Reproduce, exactly and in full, only the lines below from the one containing "Given: Open John DOE customer in first row" through the one containing "Uncheck the Before Section checkbox".

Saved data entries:
-----
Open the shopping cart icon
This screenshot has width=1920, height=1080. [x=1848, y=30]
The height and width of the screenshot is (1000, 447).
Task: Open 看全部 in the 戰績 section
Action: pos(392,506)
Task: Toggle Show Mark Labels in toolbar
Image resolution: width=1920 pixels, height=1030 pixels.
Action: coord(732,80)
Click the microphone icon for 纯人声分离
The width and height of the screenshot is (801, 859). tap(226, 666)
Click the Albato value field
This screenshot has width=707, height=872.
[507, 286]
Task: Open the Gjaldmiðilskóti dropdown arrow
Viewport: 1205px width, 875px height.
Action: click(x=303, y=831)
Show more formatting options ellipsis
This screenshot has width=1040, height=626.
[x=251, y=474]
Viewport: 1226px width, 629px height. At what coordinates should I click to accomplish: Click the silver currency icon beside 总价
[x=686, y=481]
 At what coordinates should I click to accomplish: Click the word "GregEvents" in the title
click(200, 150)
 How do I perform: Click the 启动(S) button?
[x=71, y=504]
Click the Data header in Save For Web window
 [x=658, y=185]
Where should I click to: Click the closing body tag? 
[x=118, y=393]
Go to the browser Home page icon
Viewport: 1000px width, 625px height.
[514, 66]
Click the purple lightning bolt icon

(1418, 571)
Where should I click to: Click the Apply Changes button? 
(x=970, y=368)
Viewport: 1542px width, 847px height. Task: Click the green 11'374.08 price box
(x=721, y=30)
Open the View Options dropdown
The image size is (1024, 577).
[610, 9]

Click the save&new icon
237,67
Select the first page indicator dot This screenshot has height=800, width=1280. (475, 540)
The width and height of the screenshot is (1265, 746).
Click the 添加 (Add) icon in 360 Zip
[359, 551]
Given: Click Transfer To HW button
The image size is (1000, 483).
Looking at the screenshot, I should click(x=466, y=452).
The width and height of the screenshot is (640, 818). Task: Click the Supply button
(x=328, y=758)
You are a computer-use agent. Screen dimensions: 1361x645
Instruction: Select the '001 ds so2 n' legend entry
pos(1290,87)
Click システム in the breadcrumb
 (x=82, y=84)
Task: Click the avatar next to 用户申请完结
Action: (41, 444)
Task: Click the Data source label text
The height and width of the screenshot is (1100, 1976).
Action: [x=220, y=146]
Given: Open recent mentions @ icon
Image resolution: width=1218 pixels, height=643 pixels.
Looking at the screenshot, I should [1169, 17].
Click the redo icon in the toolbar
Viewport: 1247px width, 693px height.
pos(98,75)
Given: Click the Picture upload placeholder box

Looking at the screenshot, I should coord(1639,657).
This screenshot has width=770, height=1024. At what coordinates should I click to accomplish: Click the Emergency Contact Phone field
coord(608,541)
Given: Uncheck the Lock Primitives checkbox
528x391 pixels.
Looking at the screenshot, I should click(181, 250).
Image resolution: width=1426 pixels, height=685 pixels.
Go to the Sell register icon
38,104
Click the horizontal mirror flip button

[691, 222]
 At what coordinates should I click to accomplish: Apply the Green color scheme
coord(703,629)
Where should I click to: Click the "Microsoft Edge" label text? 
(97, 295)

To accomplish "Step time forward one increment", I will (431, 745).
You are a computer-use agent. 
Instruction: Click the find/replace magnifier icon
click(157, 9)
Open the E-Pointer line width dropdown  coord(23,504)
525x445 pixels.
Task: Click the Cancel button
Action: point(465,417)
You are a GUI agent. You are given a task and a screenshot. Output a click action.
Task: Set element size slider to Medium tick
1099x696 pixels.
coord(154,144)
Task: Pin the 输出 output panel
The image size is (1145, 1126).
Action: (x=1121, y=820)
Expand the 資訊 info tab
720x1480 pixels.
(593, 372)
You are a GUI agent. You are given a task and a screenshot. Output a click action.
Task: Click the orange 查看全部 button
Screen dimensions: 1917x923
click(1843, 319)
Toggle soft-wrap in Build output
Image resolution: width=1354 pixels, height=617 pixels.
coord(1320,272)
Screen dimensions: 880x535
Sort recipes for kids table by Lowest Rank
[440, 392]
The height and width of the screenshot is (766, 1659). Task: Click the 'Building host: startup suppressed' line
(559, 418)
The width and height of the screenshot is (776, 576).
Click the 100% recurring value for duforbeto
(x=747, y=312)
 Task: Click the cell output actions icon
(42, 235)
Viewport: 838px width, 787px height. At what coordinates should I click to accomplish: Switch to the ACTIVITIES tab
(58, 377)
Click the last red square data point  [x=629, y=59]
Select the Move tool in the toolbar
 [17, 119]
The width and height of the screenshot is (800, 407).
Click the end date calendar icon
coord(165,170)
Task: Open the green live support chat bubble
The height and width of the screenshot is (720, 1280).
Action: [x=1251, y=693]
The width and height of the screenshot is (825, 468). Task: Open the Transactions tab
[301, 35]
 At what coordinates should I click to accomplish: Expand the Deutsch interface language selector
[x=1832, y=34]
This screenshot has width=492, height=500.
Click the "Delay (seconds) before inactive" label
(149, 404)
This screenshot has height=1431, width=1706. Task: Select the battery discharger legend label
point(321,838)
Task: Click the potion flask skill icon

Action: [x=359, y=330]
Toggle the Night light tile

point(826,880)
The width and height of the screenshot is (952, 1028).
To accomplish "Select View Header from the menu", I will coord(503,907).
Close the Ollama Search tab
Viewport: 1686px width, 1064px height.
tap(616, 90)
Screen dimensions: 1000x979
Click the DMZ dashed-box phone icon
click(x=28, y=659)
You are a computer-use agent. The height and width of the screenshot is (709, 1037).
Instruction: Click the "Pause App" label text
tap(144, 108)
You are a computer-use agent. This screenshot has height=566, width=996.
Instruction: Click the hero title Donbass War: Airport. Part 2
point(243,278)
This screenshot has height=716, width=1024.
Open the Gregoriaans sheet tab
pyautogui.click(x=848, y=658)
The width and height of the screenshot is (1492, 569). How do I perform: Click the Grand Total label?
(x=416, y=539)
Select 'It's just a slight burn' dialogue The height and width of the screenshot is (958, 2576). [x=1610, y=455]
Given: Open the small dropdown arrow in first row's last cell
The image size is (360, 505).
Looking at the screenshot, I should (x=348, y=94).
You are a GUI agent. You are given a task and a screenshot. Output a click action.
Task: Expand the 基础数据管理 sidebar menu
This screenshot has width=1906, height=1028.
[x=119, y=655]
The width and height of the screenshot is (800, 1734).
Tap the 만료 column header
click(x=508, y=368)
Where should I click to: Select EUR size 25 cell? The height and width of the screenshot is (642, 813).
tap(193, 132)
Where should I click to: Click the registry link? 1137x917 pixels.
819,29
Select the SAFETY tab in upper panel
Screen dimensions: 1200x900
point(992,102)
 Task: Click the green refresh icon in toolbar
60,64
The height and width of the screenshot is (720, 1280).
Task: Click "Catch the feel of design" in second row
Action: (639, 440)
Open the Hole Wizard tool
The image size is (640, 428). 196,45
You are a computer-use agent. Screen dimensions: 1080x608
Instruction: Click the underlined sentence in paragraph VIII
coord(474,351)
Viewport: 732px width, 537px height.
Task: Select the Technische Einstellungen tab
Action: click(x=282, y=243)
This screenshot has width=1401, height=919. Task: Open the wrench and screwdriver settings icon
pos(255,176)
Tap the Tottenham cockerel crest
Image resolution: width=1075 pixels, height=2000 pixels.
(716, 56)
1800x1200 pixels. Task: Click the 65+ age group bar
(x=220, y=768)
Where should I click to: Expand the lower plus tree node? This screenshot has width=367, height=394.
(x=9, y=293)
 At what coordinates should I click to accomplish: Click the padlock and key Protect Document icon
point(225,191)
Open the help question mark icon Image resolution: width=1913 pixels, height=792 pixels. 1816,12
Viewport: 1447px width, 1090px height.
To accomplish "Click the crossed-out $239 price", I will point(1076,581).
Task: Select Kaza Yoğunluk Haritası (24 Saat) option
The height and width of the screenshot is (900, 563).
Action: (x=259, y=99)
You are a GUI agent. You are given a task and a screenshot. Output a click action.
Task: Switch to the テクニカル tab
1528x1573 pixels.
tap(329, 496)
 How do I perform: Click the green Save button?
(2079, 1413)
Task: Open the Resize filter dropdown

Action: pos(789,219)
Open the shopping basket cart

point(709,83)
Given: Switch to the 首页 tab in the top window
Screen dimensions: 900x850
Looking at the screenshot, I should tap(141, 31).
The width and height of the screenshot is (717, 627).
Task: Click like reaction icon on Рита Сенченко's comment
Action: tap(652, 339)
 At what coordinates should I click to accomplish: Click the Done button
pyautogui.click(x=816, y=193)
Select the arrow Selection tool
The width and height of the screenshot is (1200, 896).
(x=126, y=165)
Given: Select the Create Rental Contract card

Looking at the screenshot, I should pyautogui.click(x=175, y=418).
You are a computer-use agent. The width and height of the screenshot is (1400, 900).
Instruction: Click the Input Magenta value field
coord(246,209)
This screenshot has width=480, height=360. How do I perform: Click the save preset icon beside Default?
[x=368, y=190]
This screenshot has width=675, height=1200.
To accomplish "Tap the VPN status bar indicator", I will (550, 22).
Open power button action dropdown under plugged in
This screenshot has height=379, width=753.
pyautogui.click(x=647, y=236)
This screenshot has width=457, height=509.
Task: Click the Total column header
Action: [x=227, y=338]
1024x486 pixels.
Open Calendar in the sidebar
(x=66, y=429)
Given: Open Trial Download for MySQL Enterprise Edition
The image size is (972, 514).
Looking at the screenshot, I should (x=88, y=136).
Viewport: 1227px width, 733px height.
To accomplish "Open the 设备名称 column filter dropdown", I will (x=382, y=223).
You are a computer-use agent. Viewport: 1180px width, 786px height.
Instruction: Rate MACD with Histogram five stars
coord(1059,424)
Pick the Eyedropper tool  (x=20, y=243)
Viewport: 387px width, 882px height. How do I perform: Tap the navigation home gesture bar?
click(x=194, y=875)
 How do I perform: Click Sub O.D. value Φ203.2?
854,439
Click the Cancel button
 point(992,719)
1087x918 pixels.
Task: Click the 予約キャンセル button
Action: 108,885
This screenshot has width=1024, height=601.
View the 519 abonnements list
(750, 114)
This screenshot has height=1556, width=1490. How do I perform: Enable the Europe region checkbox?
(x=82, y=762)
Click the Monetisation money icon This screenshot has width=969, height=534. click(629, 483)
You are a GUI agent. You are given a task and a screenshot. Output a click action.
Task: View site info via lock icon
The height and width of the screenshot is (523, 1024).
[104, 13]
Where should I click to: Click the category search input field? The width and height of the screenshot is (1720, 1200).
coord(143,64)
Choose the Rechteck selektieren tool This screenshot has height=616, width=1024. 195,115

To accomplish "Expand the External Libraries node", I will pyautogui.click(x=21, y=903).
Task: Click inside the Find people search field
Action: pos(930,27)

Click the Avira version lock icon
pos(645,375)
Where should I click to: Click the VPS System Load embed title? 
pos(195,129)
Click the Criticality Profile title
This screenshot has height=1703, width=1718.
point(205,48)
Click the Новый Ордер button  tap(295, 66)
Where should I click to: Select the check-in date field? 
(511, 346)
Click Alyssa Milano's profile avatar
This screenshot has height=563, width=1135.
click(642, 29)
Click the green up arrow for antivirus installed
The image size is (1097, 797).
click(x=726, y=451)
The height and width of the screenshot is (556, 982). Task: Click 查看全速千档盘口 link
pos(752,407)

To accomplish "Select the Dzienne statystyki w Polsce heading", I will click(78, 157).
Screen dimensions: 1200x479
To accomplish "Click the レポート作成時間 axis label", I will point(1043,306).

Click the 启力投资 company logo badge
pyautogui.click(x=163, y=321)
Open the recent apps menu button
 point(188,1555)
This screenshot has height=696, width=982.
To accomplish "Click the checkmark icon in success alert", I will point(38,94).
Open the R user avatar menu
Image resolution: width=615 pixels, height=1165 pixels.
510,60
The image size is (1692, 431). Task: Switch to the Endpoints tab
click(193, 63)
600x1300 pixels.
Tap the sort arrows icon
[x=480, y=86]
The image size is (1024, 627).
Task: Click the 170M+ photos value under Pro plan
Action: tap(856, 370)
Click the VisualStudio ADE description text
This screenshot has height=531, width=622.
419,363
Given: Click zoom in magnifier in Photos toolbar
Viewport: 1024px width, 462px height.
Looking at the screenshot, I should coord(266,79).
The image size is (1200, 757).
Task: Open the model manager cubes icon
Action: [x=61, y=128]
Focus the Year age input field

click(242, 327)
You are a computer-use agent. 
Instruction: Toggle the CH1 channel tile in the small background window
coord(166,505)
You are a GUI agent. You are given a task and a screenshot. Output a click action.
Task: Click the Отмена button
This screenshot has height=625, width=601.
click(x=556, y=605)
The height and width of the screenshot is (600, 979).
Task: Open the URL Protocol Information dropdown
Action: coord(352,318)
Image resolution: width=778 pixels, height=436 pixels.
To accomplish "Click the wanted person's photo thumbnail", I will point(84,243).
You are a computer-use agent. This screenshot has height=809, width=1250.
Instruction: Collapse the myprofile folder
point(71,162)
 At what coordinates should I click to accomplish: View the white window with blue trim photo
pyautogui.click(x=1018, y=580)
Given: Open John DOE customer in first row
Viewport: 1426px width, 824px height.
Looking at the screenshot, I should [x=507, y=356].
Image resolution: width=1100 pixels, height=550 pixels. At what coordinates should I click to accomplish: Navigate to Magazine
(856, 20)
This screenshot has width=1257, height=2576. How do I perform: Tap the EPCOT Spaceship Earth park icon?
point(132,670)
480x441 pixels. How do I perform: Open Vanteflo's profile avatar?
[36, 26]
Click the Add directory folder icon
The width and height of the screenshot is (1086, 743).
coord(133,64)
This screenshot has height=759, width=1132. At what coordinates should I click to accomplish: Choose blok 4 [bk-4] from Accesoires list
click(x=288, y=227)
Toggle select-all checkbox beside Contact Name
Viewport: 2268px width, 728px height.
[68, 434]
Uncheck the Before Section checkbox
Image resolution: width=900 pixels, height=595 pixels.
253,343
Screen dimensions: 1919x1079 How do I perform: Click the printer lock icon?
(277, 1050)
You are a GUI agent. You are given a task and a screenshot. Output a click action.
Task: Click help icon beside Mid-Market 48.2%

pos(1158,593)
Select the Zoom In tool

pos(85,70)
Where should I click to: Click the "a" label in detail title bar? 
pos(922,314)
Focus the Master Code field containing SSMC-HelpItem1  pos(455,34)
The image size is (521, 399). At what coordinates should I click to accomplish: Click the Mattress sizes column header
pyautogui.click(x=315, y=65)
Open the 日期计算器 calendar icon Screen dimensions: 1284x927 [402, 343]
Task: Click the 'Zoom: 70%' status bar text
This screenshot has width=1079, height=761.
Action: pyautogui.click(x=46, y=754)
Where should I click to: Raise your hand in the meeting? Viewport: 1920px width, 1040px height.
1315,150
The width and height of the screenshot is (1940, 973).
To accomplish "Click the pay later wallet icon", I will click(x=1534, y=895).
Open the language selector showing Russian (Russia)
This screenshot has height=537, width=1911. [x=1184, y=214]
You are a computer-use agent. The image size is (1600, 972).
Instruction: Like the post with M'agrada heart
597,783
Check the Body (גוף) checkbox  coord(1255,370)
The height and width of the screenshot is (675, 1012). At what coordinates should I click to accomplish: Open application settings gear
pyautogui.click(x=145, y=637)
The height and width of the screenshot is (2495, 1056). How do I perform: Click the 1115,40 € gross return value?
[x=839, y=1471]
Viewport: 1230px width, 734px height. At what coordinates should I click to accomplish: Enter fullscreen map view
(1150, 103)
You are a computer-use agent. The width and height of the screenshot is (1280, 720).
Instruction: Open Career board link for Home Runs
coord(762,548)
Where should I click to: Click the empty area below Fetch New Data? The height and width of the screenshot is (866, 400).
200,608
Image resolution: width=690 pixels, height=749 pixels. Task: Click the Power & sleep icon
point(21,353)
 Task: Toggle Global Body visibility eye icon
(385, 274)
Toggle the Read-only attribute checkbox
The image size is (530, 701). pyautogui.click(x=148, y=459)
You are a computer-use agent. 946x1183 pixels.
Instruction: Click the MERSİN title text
-----
> **Output**
Given: Open John DOE customer in first row
Viewport: 1426px width, 824px height.
Looking at the screenshot, I should [x=507, y=356].
Image resolution: width=1100 pixels, height=550 pixels. At what coordinates should I click to accomplish: Navigate to Magazine
(856, 20)
This screenshot has width=1257, height=2576. How do I perform: Tap the EPCOT Spaceship Earth park icon?
point(132,670)
480x441 pixels. How do I perform: Open Vanteflo's profile avatar?
[36, 26]
Click the Add directory folder icon
The width and height of the screenshot is (1086, 743).
coord(133,64)
This screenshot has height=759, width=1132. At what coordinates should I click to accomplish: Choose blok 4 [bk-4] from Accesoires list
click(x=288, y=227)
Toggle select-all checkbox beside Contact Name
Viewport: 2268px width, 728px height.
[68, 434]
Uncheck the Before Section checkbox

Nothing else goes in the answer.